Since profit margins are razor thin with this type of work, Triangle Precision has to be very efficient. "As a company, we have to stay in front of the competition, so we always try anything that's new. I tell all the suppliers I deal with, 'whenever you've got the latest and greatest, knock on my door,' we're always looking to use the next big thing before the competition does," Friedmann states.
At a recent trade show, Friedmann discovered VoluMill from Celeritive Technologies Inc. (Cave Creek, AZ). He recognized that it represented a new technology that could give his company a competitive edge. Friedmann, who has been with Triangle Precision since 1992, didn't need much convincing to bring VoluMill into his shop. He admits that he initially tried to recreate the type of toolpath it generates, which he had seen at the trade show, with his Edgecam system, which has trochoidal milling with an adaptive feed rate option.
"Edgecam allows me to improve some of the problem areas in the toolpath it generates with these options, but I still end up with a toolpath that has sharp curves and numerous problem spots," Friedmann says. "Volu-Mill approaches the generation of the toolpath completely differently.
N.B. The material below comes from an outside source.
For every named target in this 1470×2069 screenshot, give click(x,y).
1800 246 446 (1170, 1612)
It generates a native toolpath that doesn't have any sharp corners or poor machining characteristics to begin with."
Friedmann says he had a troublesome aluminum aerospace part in mind as he toured the exhibits at the trade show, so when he returned to work he immediately went to the VoluMill Web site. He was excited to discover that VoluMill was available in a stand-alone version that could be used with any CAM system, so he immediately took out a free trial of Volu-Mill Universal, a full-featured, CAMneutral, two and three-axis toolpath engine for any geometric configuration. The stand-alone engine can take part designs in the popular neutral file formats from any CAD/CAM system, including Triangle Precision's Edgecam system, and output high-performance toolpaths in G-code or CL data.
He used his free trial on the part he thought about at the trade show. "We had already made 10 of these parts and had just received an order for another 50," Friedmann explains. "But we had exceeded my estimated cycle time on the first order, so we didn't do very well. I wanted to see if VoluMill could turn the situation around."
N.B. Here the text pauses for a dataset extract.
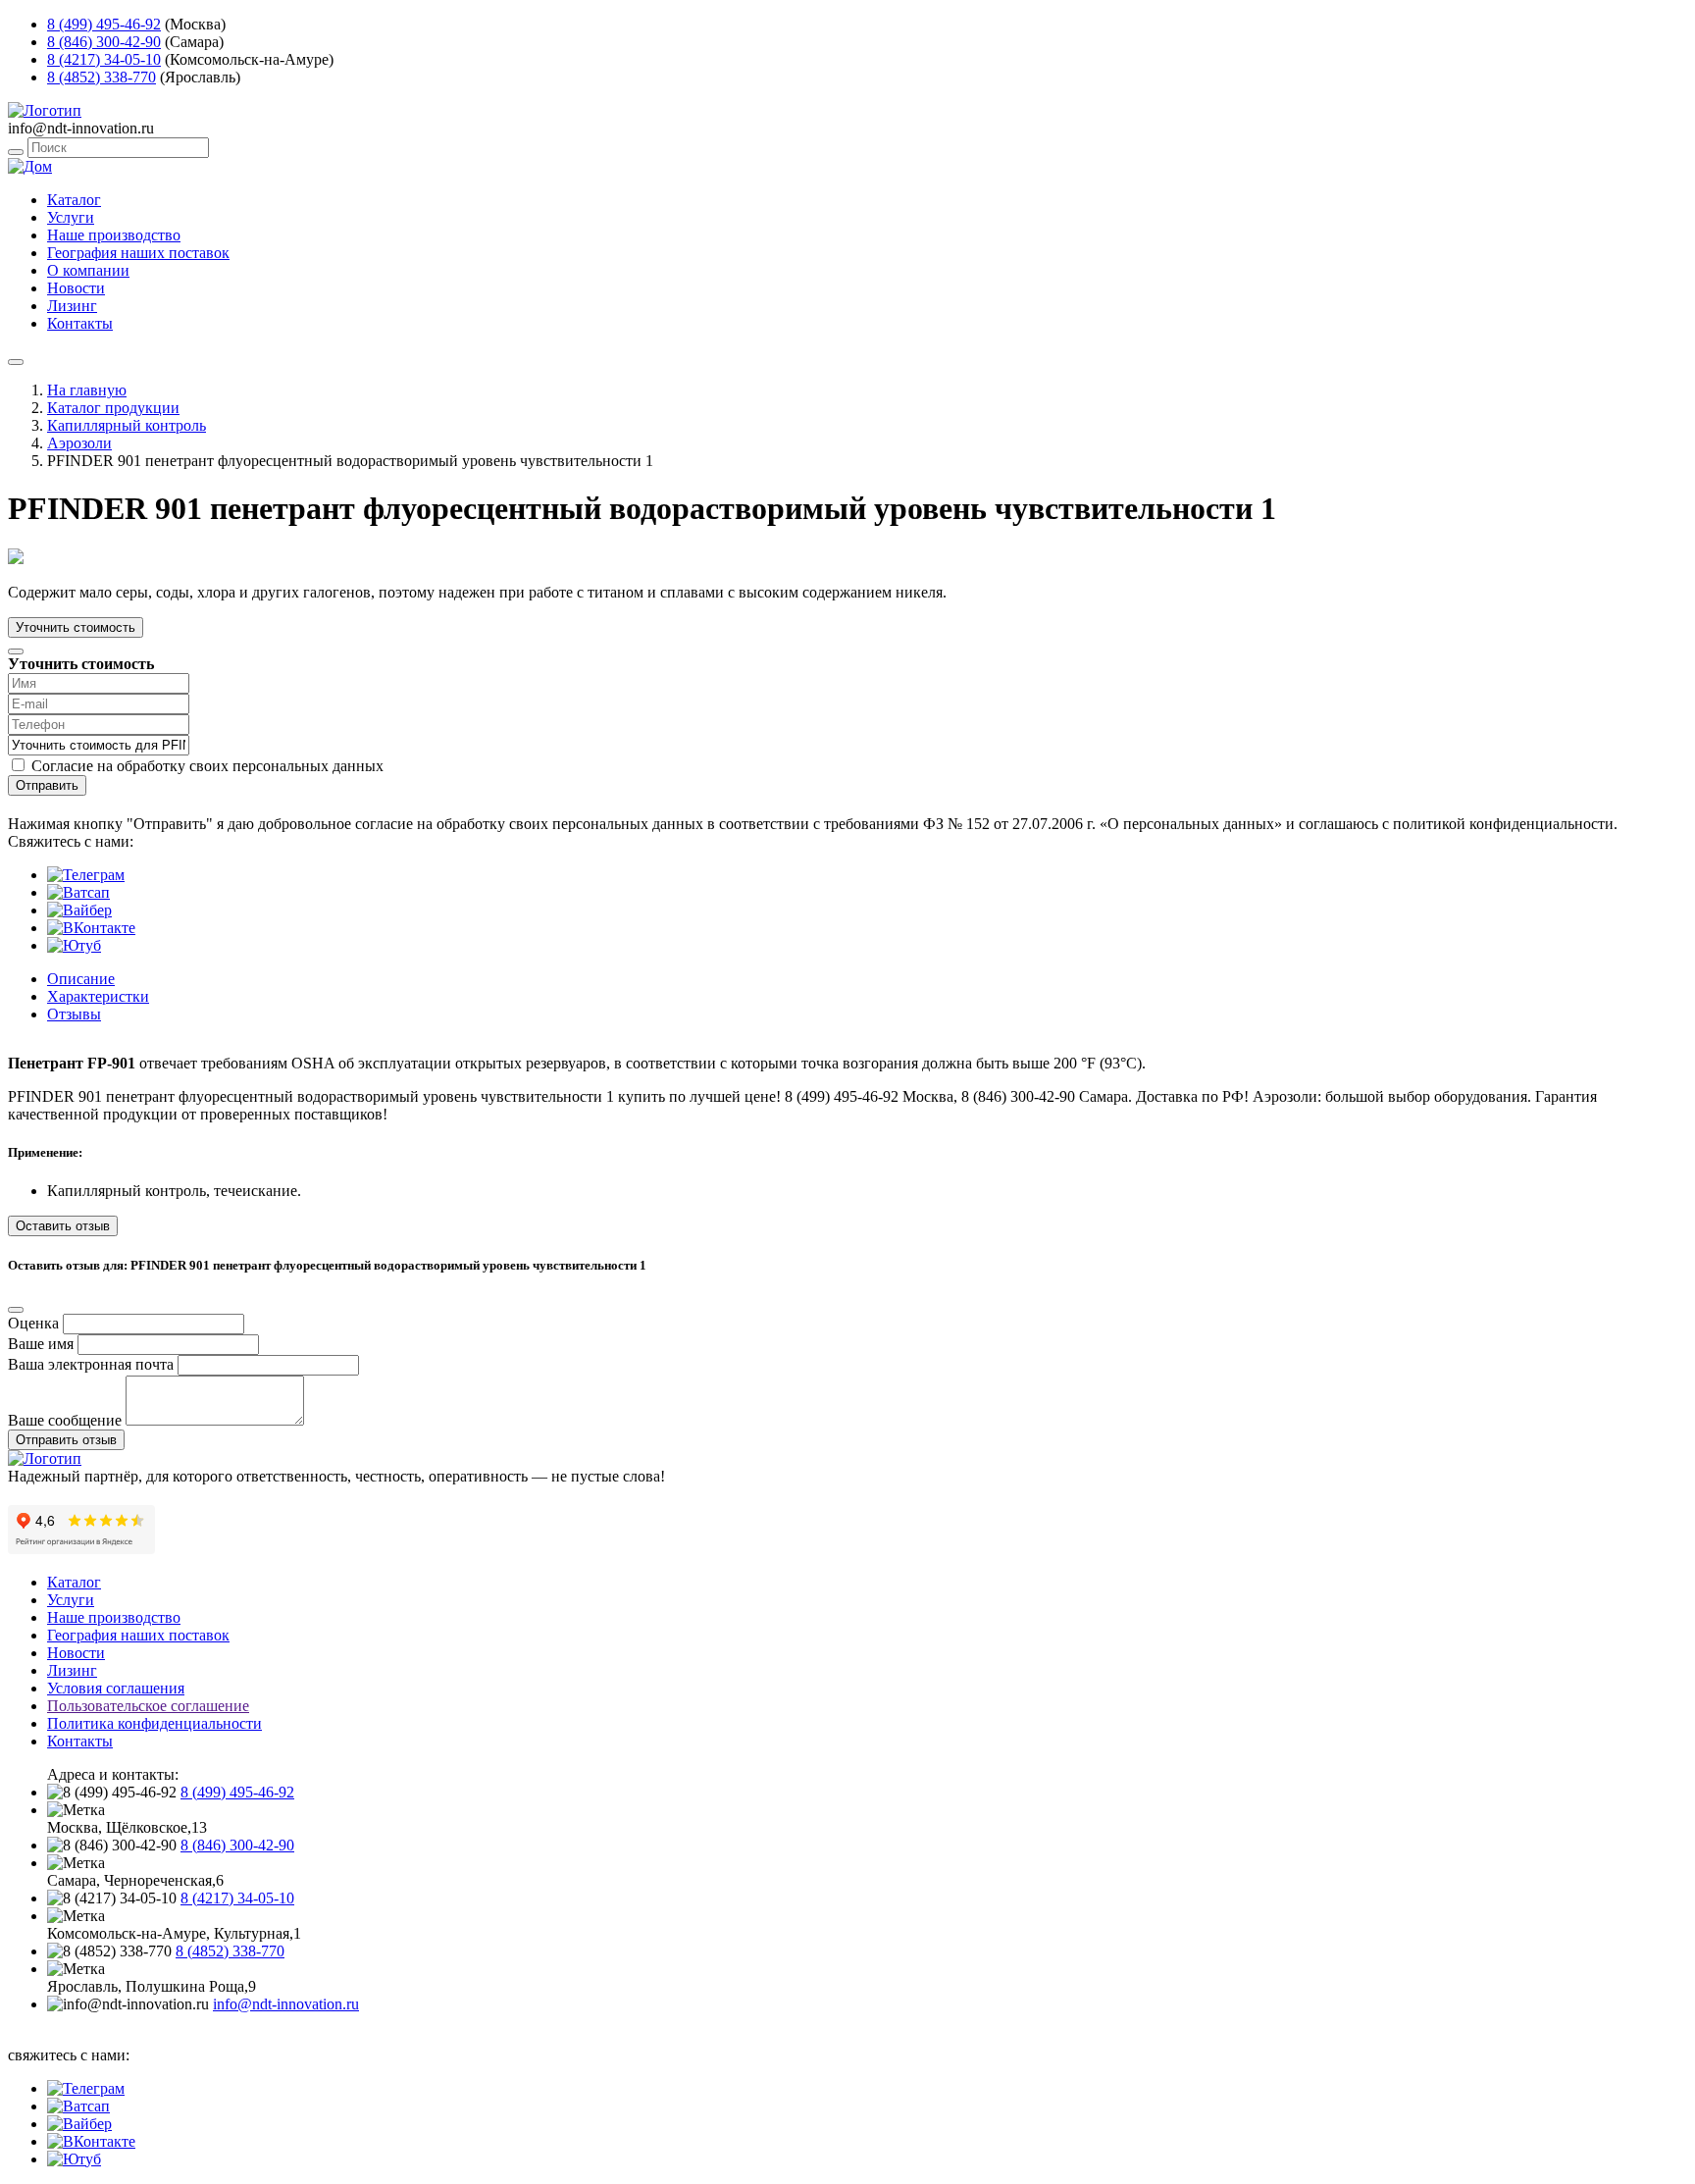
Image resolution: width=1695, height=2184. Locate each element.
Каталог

The part is a 12 x 14 x 4" (305 x 356 x 102-mm) box with a 1/8" (3.2-mm) thick wall that took more than an hour to rough with a ¾" (19-mm) cutter at 100 ipm (2.5 m/min), using a 0.300" (7.6-mm) depth of cut and a 60% step over.
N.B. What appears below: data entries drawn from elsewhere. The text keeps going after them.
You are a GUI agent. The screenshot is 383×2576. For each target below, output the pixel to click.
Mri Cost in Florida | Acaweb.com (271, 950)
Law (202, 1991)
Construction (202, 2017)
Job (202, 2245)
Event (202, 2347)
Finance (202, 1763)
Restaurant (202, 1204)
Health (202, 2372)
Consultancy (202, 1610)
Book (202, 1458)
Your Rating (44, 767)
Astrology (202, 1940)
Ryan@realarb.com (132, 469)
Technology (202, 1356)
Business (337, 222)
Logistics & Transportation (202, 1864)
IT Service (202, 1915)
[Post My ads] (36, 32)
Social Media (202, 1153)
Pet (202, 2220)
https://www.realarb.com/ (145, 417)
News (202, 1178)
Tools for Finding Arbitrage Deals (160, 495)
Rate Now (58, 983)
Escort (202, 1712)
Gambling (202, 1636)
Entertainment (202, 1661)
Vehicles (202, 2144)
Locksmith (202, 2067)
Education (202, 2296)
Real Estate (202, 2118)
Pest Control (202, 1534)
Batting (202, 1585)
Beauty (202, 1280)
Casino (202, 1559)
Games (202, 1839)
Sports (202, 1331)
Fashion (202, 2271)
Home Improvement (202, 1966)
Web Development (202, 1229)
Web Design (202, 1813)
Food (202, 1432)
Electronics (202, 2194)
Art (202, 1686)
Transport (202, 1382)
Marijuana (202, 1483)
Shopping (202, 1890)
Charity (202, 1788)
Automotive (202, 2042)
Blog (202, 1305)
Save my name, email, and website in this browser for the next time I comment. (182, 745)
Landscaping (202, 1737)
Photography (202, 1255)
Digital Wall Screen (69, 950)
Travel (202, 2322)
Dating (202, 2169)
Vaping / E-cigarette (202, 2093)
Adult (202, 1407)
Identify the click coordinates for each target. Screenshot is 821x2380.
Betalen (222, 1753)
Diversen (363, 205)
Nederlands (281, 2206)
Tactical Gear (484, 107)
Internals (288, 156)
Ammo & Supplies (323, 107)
"The Edgecam toolpath had a number of sharp corners, which created a lot of force on the tool, so we had to slow the feed rate and spindle speed way down to save the tool, but that made it impossible to fully utilize the capabilities of my machine tool," Friedmann explains.
Using toolpaths generated by Volu-Mill Universal, Friedmann was able to reduce the machining time from 68 to 24 min. "I used a 5/8" [15.9-mm] end mill and cut ¾" deep with a ¼" [6.3- mm] stepover at 400 ipm [10 m/min]," Friedmann remarks. "It's quite an impressive process, because the greater depth of cut and four times the feed rate more than offset the smaller width of cut. The machine tool is operating at a much higher efficiency now, and, surprisingly, the tool life is much better, too. As soon as my boss saw the results, he said, 'write them a check, we'll pay for VoluMill on this one order.'"
He's eager to use VoluMill Universal on other jobs already in-house. "VoluMill Universal is now part of my tool package. If there's a part with a pocket or an application where I have to get rid of a lot of material, I'll use it. For heavy metal removal, VoluMill is a no-brainer."